Written exercise ▸ In the stretch from the line containing "The height and width of the screenshot is (611, 1200)." through the end of the lines, replace "lock" with "padlock" and give that stretch again with nothing else changed. Leave the pictures out.

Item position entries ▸

▼

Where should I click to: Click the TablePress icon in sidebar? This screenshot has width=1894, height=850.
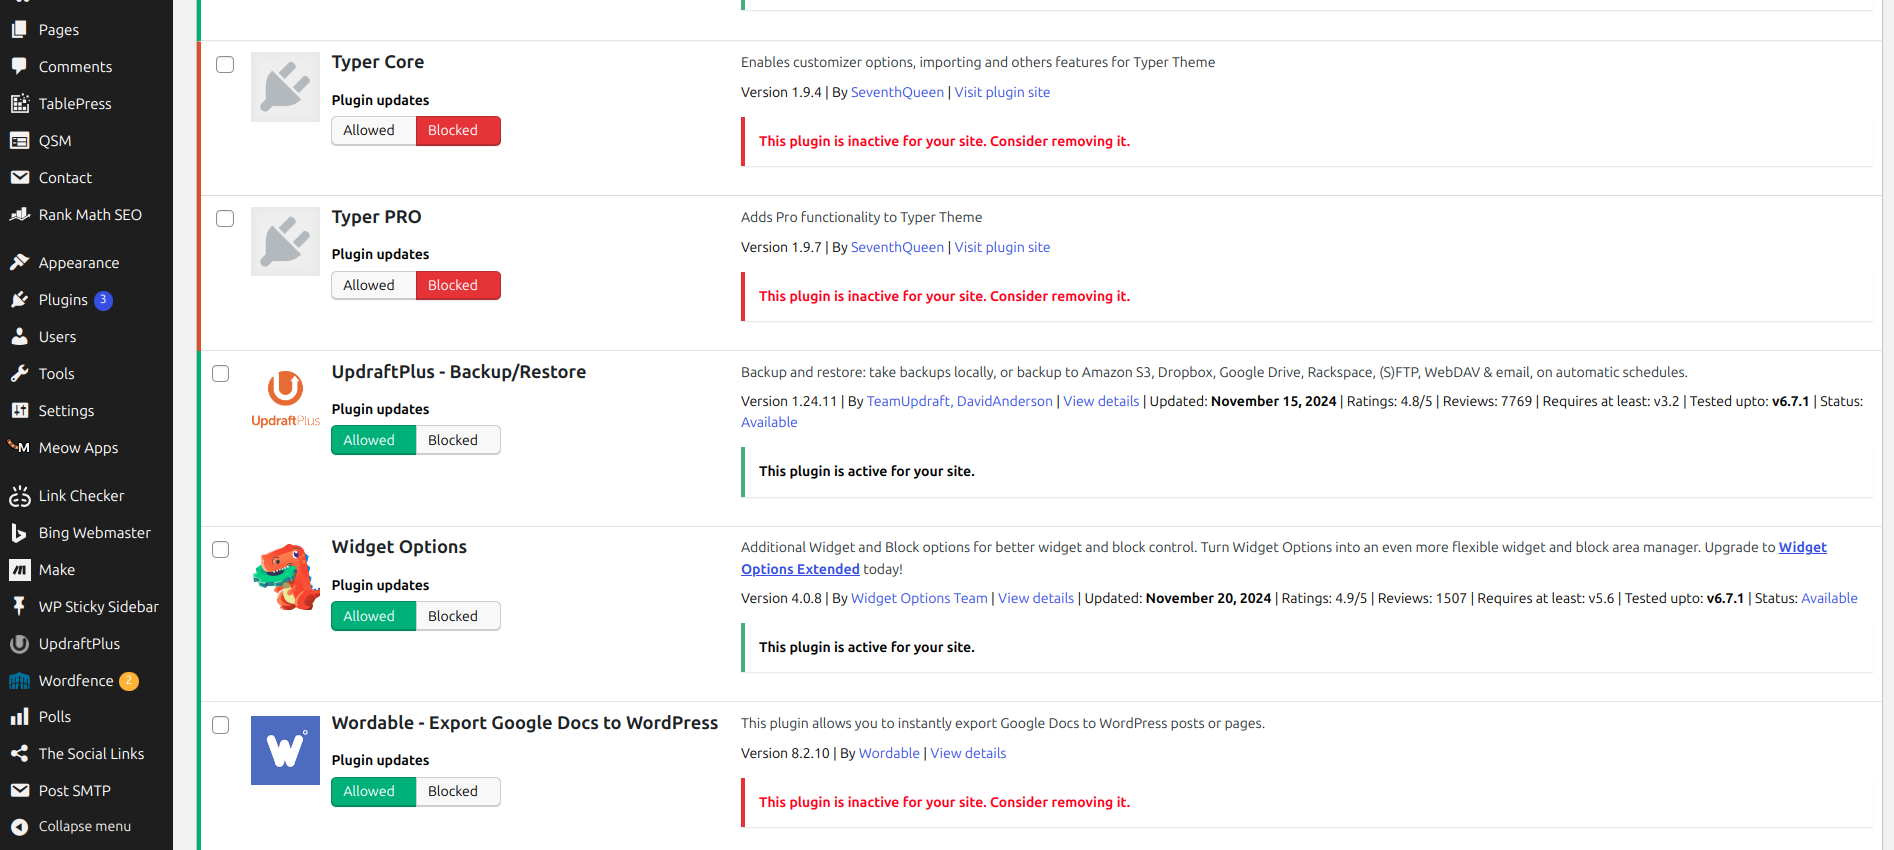click(20, 103)
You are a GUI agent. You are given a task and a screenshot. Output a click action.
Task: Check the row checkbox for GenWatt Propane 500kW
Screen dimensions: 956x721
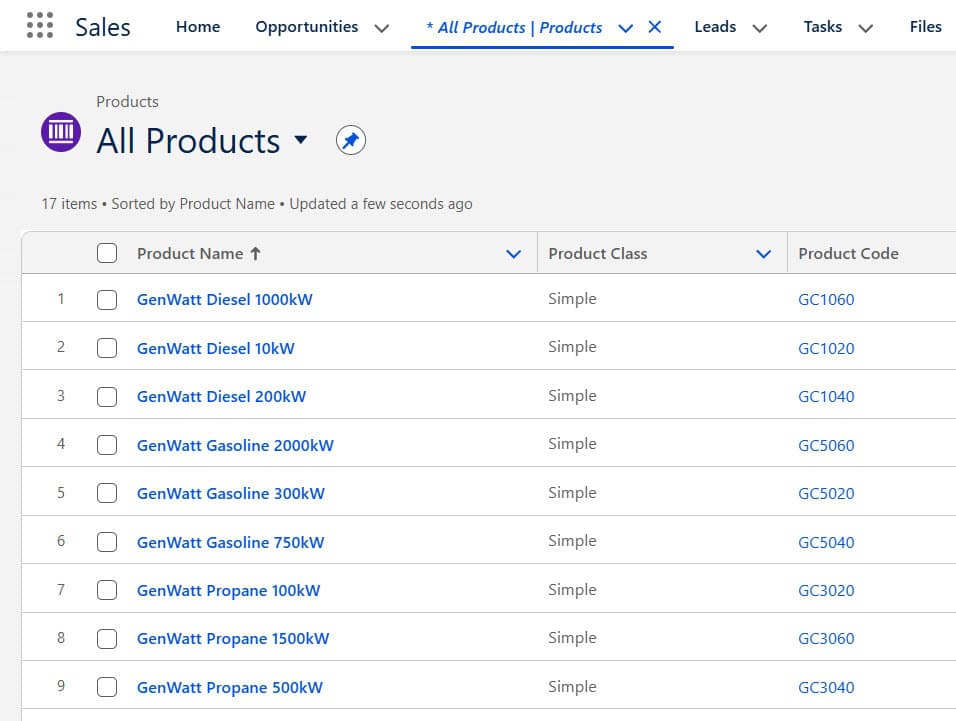coord(107,686)
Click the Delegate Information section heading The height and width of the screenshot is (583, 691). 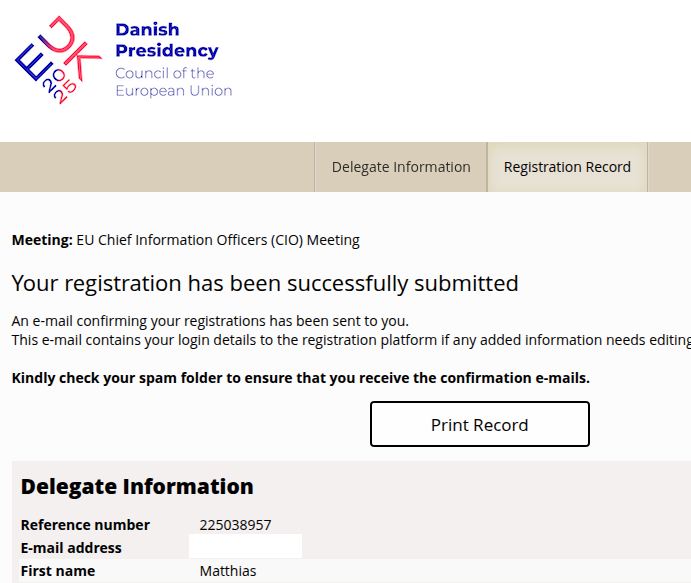tap(137, 487)
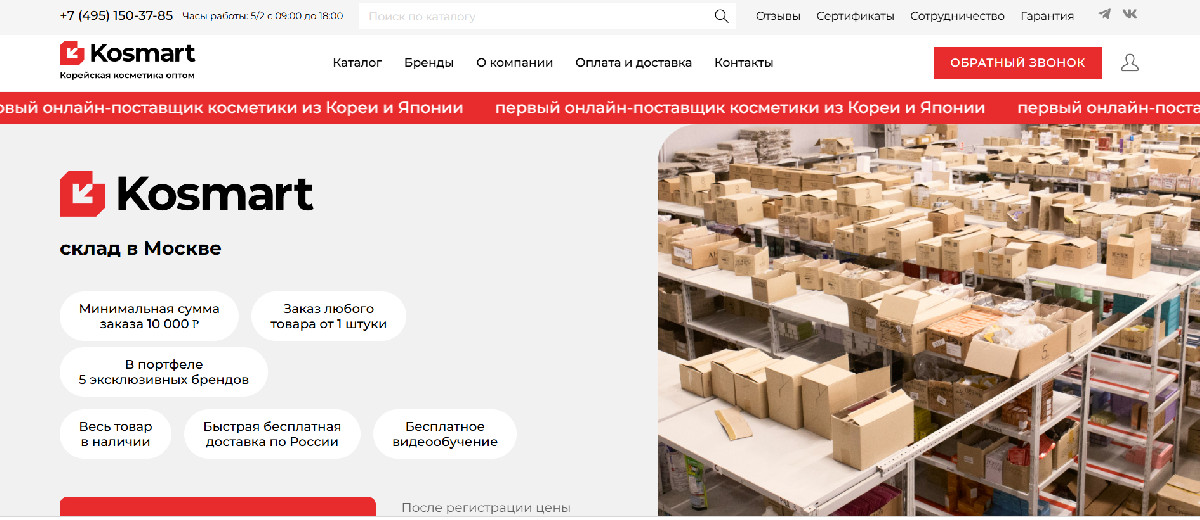Follow the Сотрудничество link

pyautogui.click(x=957, y=16)
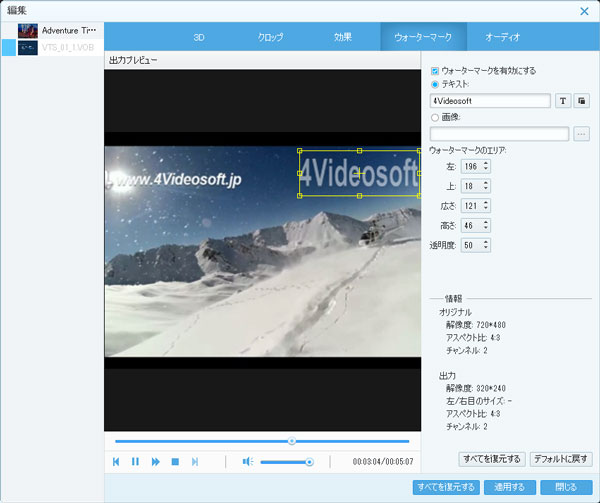This screenshot has width=600, height=503.
Task: Mute audio with the speaker icon
Action: point(247,461)
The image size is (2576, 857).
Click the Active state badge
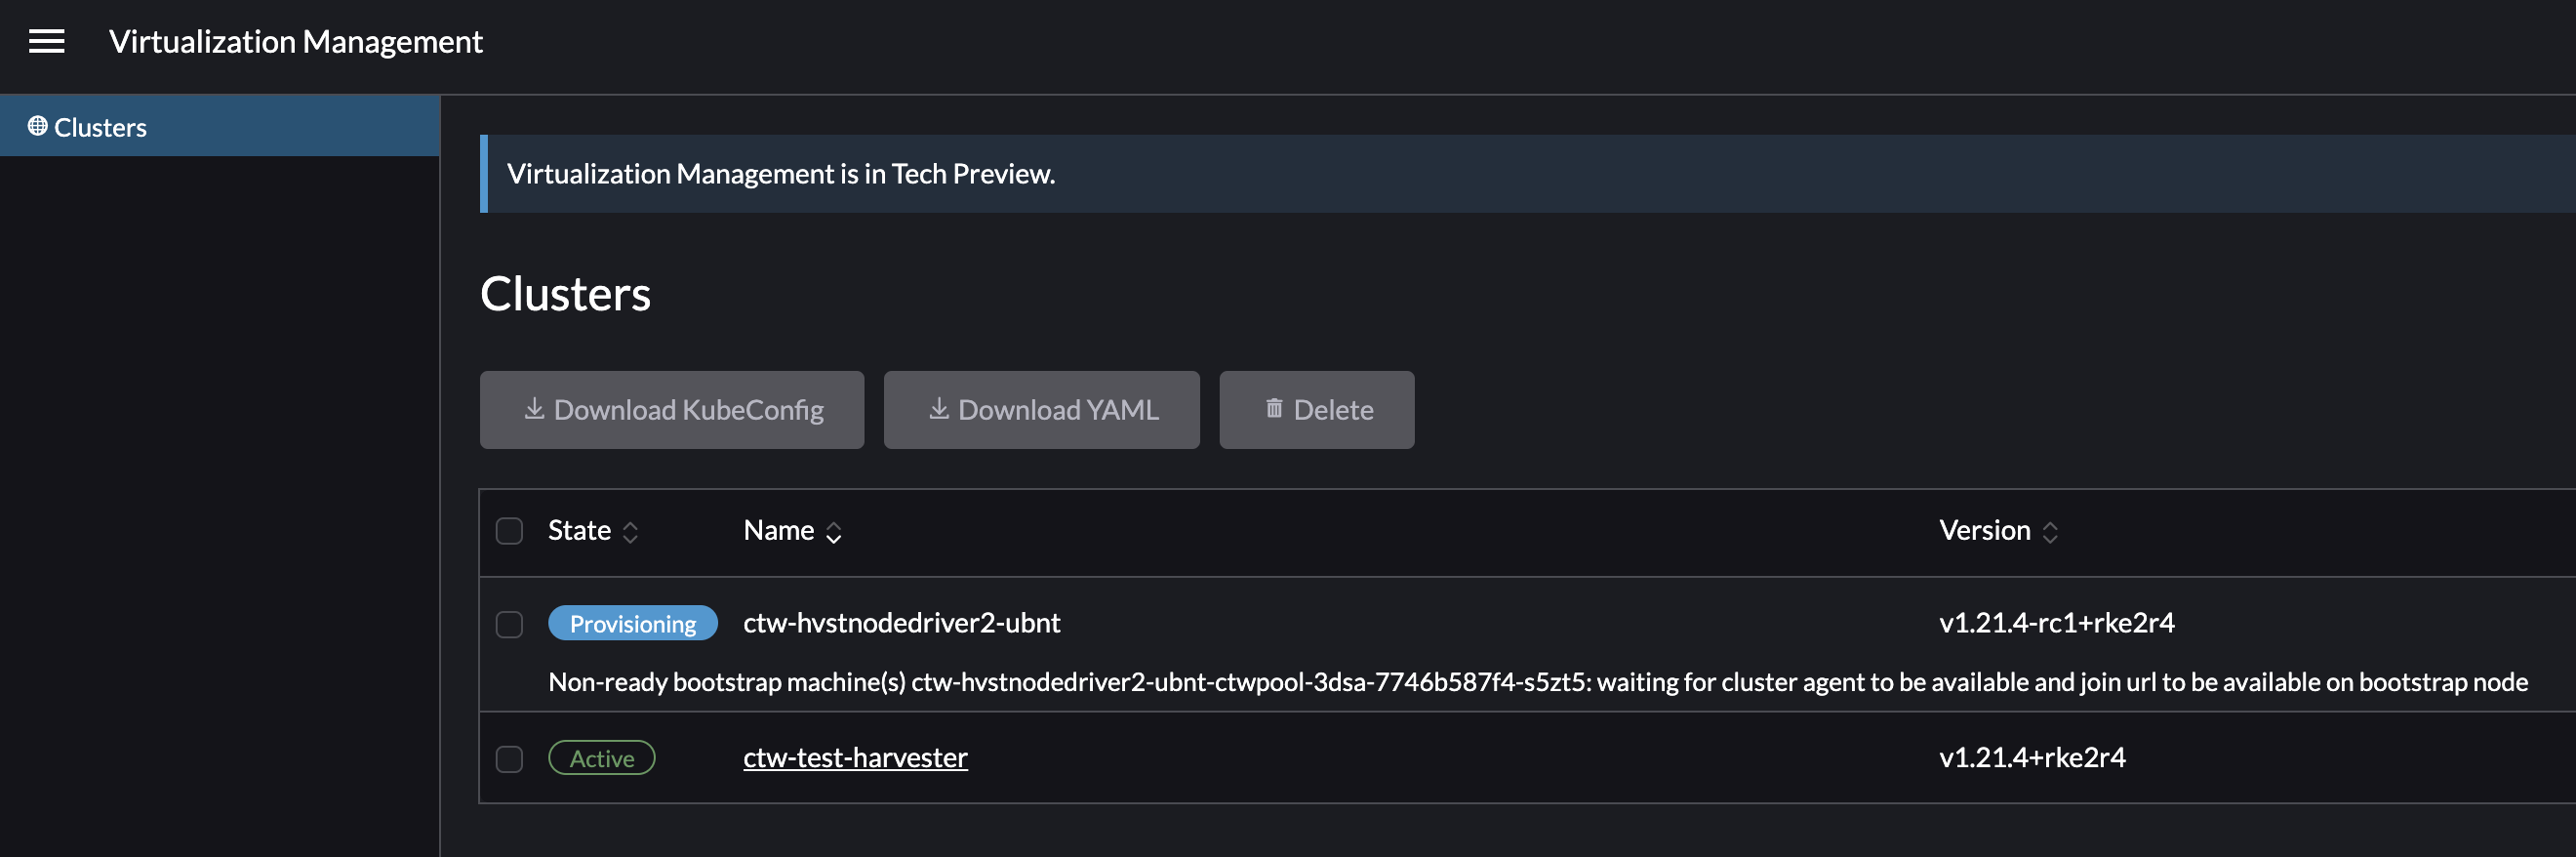click(x=602, y=758)
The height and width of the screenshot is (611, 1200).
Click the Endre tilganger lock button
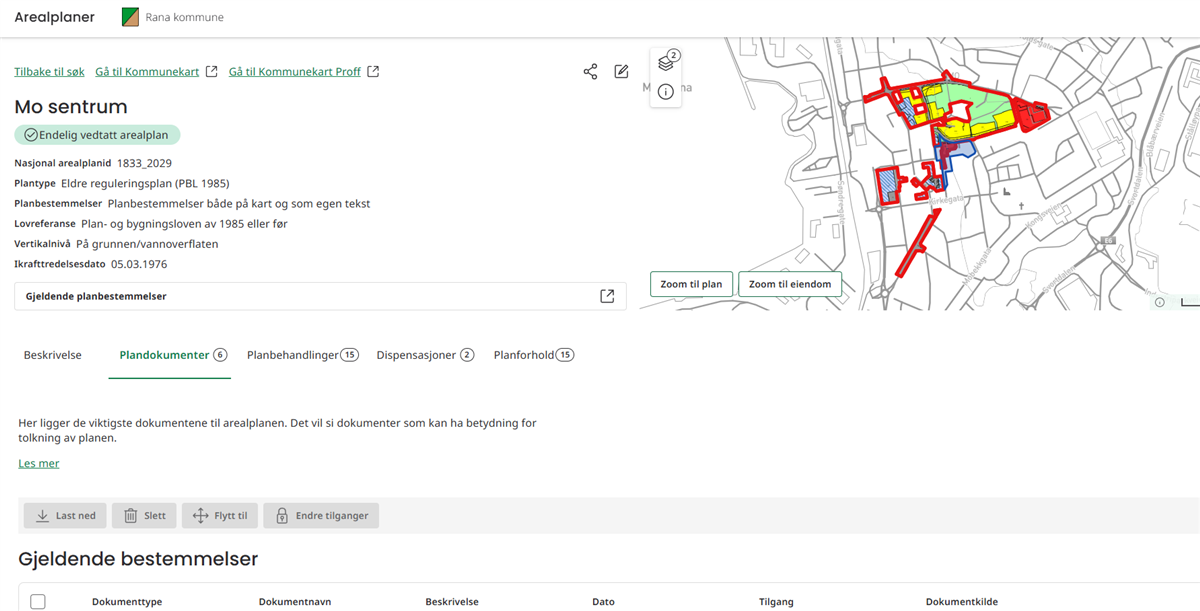[x=321, y=516]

▲

Written response ▸
The height and width of the screenshot is (611, 1200).
Click the Endre tilganger padlock button
[x=321, y=516]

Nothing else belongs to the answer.